PROBLEM REQUIREMENTS: Restate word for word the line with "[switch] (702, 1643)" and the rest of the listing after it, ending at the final line, and include nothing else.

/---

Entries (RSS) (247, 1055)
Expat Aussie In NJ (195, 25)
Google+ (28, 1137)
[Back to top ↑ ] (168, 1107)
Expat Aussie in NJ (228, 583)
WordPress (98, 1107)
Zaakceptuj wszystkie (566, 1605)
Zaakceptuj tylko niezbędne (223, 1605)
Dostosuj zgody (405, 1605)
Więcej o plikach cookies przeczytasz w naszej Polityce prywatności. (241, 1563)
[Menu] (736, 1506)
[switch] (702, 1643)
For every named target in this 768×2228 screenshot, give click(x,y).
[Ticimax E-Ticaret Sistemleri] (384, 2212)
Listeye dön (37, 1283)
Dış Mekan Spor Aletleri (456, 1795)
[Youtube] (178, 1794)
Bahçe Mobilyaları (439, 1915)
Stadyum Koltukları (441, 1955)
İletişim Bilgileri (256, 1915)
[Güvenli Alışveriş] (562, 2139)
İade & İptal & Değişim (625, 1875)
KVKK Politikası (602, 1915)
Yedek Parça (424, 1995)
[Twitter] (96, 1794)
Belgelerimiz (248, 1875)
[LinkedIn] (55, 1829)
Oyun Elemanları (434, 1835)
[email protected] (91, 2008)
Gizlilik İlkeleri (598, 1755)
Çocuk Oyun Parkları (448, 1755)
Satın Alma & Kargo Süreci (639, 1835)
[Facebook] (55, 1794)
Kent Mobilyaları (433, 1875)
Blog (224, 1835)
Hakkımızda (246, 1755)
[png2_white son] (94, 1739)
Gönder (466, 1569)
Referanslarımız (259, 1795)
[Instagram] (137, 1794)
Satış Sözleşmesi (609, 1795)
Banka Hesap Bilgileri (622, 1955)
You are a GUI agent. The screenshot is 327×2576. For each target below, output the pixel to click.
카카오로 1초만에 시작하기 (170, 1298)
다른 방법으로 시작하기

\---

SOLUTION:
[switch] (702, 1643)
For every named target in this 768×2228 screenshot, give click(x,y).
[Ticimax E-Ticaret Sistemleri] (384, 2212)
Listeye dön (37, 1283)
Dış Mekan Spor Aletleri (456, 1795)
[Youtube] (178, 1794)
Bahçe Mobilyaları (439, 1915)
Stadyum Koltukları (441, 1955)
İletişim Bilgileri (256, 1915)
[Güvenli Alışveriş] (562, 2139)
İade & İptal & Değişim (625, 1875)
KVKK Politikası (602, 1915)
Yedek Parça (424, 1995)
[Twitter] (96, 1794)
Belgelerimiz (248, 1875)
[LinkedIn] (55, 1829)
Oyun Elemanları (434, 1835)
[email protected] (91, 2008)
Gizlilik İlkeleri (598, 1755)
Çocuk Oyun Parkları (448, 1755)
Satın Alma & Kargo Süreci (639, 1835)
[Facebook] (55, 1794)
Kent Mobilyaları (433, 1875)
Blog (224, 1835)
Hakkımızda (246, 1755)
[png2_white son] (94, 1739)
Gönder (466, 1569)
Referanslarımız (259, 1795)
[Instagram] (137, 1794)
Satış Sözleşmesi (609, 1795)
Banka Hesap Bilgileri (622, 1955)
You are a GUI agent. The screenshot is 327×2576. For each target below, output the pixel to click.
카카오로 1초만에 시작하기 (170, 1298)
다른 방법으로 시작하기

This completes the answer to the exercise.